• [What the task requires]: Where the line containing "junio 2021 (1214, 1149)" appears, end your copy; everything from the first line of the records below up to and including it must be reproduced exactly.

====================

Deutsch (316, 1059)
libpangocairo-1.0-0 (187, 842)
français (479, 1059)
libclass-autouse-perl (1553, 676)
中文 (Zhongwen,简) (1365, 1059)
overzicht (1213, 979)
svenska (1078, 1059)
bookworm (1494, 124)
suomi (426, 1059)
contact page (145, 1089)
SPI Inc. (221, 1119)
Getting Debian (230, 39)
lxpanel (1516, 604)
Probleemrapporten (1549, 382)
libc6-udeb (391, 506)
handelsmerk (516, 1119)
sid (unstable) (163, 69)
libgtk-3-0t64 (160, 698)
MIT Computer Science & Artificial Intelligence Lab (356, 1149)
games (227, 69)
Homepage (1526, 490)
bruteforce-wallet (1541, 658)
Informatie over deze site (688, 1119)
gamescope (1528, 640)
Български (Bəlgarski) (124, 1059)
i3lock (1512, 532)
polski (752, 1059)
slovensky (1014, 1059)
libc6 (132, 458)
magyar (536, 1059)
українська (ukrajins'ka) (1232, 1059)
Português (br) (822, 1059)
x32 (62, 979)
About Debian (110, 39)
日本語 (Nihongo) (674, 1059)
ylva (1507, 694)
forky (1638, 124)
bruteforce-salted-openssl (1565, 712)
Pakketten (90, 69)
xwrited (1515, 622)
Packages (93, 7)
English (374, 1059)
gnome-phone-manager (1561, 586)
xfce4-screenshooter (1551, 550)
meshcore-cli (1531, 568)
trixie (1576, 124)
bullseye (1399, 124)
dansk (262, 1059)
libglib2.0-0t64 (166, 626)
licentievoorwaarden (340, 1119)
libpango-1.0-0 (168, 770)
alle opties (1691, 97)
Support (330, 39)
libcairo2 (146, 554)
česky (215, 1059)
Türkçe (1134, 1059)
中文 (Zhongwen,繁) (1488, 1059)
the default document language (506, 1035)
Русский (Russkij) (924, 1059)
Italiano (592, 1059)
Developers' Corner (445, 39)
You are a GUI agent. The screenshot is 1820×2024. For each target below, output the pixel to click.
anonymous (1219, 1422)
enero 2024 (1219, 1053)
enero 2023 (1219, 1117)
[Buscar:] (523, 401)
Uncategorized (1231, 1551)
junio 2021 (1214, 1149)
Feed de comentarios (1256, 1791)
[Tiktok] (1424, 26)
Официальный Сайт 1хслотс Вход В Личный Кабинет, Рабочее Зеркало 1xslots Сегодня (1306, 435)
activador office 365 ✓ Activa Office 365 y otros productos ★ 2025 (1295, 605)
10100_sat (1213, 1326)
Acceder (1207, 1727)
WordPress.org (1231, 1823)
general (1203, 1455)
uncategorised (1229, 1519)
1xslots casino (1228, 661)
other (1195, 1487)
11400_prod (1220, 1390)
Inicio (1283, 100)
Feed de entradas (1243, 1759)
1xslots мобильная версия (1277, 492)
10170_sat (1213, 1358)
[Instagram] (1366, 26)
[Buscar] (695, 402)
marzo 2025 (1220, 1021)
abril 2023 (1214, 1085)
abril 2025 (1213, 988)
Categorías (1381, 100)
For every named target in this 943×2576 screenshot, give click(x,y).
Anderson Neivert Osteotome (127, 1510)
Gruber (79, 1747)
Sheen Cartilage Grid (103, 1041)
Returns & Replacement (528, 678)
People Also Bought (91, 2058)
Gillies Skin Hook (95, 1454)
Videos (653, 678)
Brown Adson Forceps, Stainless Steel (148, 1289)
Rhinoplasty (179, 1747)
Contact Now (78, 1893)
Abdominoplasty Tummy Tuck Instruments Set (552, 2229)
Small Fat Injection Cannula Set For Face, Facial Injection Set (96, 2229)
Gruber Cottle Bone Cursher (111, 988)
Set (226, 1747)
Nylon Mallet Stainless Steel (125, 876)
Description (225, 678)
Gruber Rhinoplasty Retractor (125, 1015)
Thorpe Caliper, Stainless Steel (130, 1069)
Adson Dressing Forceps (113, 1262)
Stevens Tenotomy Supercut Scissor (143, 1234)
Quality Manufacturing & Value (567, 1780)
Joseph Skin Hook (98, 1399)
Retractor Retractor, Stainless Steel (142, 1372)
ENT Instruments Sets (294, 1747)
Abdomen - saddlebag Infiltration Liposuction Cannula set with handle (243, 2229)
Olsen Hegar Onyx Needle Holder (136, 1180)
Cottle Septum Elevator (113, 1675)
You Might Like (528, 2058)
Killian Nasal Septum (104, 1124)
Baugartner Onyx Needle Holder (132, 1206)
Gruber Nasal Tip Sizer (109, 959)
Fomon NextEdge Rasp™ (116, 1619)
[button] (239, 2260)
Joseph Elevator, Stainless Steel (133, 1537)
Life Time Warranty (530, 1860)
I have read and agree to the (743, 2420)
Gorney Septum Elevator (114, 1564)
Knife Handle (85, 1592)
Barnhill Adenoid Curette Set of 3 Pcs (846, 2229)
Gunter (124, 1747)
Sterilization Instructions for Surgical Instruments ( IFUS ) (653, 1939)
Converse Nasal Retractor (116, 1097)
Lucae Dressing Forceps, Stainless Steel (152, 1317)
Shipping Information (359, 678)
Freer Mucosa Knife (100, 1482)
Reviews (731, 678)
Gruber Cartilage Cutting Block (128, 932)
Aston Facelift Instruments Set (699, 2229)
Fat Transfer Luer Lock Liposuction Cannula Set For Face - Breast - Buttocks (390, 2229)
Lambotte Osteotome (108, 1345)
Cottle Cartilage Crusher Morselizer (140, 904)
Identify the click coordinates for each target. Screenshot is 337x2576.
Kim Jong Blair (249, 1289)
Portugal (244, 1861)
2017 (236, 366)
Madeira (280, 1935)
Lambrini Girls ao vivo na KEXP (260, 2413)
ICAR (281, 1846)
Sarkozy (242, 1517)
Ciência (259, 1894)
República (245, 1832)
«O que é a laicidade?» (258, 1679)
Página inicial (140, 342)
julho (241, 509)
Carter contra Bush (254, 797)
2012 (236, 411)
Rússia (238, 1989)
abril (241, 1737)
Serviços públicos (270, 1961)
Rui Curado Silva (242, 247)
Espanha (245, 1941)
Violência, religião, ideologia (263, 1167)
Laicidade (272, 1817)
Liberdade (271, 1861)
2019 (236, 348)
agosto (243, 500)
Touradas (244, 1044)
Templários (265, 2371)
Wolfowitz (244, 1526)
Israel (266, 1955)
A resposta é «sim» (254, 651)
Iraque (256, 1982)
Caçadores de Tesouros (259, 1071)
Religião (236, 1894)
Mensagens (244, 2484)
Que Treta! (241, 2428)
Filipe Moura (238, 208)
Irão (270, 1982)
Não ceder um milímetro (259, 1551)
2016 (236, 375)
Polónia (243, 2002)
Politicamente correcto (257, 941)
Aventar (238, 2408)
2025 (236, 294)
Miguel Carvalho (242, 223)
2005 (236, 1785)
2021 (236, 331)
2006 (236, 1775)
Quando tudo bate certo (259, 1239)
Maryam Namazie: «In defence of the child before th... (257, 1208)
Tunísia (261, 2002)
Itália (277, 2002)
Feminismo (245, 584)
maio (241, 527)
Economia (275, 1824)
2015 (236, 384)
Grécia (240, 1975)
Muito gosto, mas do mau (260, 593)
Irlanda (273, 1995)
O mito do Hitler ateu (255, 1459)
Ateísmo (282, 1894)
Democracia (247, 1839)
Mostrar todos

====================

• [Answer section]:
Deutsch (316, 1059)
libpangocairo-1.0-0 (187, 842)
français (479, 1059)
libclass-autouse-perl (1553, 676)
中文 (Zhongwen,简) (1365, 1059)
overzicht (1213, 979)
svenska (1078, 1059)
bookworm (1494, 124)
suomi (426, 1059)
contact page (145, 1089)
SPI Inc. (221, 1119)
Getting Debian (230, 39)
lxpanel (1516, 604)
Probleemrapporten (1549, 382)
libc6-udeb (391, 506)
handelsmerk (516, 1119)
sid (unstable) (163, 69)
libgtk-3-0t64 (160, 698)
MIT Computer Science & Artificial Intelligence Lab (356, 1149)
games (227, 69)
Homepage (1526, 490)
bruteforce-wallet (1541, 658)
Informatie over deze site (688, 1119)
gamescope (1528, 640)
Български (Bəlgarski) (124, 1059)
i3lock (1512, 532)
polski (752, 1059)
slovensky (1014, 1059)
libc6 (132, 458)
magyar (536, 1059)
українська (ukrajins'ka) (1232, 1059)
Português (br) (822, 1059)
x32 (62, 979)
About Debian (110, 39)
日本語 (Nihongo) (674, 1059)
ylva (1507, 694)
forky (1638, 124)
bruteforce-salted-openssl (1565, 712)
Pakketten (90, 69)
xwrited (1515, 622)
Packages (93, 7)
English (374, 1059)
gnome-phone-manager (1561, 586)
xfce4-screenshooter (1551, 550)
meshcore-cli (1531, 568)
trixie (1576, 124)
bullseye (1399, 124)
dansk (262, 1059)
libglib2.0-0t64 (166, 626)
licentievoorwaarden (340, 1119)
libpango-1.0-0 (168, 770)
alle opties (1691, 97)
Support (330, 39)
libcairo2 (146, 554)
česky (215, 1059)
Türkçe (1134, 1059)
中文 (Zhongwen,繁) (1488, 1059)
the default document language (506, 1035)
Русский (Russkij) (924, 1059)
Italiano (592, 1059)
Developers' Corner (445, 39)
You are a GUI agent. The screenshot is 1820×2024. For each target below, output the pixel to click.
anonymous (1219, 1422)
enero 2024 (1219, 1053)
enero 2023 (1219, 1117)
[Buscar:] (523, 401)
Uncategorized (1231, 1551)
junio 2021 (1214, 1149)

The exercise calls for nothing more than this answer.